The SP/NK1R system promotes the proliferation of breast cancer cells through NF-κB-mediated inflammatory responses

Background Numerous molecules have been introduced to participate in the formation of breast cancer, the most common malignancy in women. Among them, neuropeptide substance P (SP) and its related receptor neurokinin-1 receptor (NK1R) have attracted unprecedented attention in tumorigenesis processes. In this study, we investigated the effect of the SP/NK1R pathway on the induction of oxidative stress in breast cancer and examine the therapeutic potential of NK1R inhibition in this malignancy. Methods MCF-7 cells were treated with varying concentrations of SP and aprepitant, an FDA-approved NK1R antagonist, either as a single drug or in a combined modality. Resazurin assay was used to evaluate the anti-cancer ability of aprepitant. The alteration in the intracellular levels of reactive oxygen species (ROS) and gene expression were determined using ROS assay and the qRT-PCR analysis, respectively.

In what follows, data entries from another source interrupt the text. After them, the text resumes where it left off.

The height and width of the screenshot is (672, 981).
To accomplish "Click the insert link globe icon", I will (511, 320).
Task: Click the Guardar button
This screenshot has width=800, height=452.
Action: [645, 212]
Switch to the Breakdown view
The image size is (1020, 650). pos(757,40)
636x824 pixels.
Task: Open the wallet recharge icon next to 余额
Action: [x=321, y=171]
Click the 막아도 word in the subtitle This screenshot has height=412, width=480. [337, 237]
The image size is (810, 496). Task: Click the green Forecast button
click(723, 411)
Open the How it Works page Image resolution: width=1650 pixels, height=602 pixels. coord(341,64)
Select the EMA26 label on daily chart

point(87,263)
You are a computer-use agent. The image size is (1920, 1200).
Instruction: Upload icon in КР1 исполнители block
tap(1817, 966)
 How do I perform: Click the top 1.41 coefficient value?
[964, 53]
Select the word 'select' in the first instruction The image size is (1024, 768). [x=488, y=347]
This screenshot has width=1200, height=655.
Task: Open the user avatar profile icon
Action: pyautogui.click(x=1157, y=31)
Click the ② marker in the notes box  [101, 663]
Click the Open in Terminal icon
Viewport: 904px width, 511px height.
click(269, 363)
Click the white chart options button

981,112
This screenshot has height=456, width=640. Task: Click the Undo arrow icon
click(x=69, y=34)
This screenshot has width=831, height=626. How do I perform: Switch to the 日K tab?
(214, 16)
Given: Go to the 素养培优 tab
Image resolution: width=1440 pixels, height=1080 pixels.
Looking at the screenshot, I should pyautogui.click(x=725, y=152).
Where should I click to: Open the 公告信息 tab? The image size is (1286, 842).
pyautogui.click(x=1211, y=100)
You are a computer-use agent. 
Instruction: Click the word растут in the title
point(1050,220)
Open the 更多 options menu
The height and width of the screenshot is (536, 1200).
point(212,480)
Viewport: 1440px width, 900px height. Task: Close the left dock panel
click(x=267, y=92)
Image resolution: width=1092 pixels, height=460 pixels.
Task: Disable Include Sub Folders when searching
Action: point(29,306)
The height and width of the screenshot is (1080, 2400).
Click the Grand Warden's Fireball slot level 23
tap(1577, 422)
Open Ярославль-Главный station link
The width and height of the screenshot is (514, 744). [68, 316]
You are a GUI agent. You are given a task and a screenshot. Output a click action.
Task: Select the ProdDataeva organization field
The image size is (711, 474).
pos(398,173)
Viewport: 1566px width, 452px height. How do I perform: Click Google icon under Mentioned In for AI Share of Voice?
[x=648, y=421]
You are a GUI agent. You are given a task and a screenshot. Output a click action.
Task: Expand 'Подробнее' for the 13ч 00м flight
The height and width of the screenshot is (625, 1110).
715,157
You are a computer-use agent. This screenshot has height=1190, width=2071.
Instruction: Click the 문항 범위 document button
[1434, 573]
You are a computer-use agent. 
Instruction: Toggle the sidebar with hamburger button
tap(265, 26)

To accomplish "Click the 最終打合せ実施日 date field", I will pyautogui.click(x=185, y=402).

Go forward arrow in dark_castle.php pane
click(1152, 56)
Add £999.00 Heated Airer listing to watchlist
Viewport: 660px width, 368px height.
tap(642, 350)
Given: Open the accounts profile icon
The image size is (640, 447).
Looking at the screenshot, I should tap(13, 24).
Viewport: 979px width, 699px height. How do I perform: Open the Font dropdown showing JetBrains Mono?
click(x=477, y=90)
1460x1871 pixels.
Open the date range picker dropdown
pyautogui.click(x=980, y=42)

Results The stimulation of the SP/NK1R axis in the MCF-7 cells was coupled with the accumulation of ROS as well as upregulation of NF-kappa B and its related pro-inflammatory cytokines, including tumor necrosis factor (TNF)-alpha and IL-6. In contrast, the suppression of NK1R by aprepitant halted the viability of MCF-7 cells, at least partly due to p53-mediated upregulation of p21. Moreover, aprepitant attenuated the oncogenic properties of SP by preventing the oxidative property of this neuropeptide. Conclusion Overall, our results suggest that the SP/NK1R pathway might play a critical role in breast cancer pathogenesis, probably through inducing ROS/NF-kappa B-mediated inflammatory responses. Moreover, it seems that blockage of the axis has promising therapeutic value against breast cancer cells.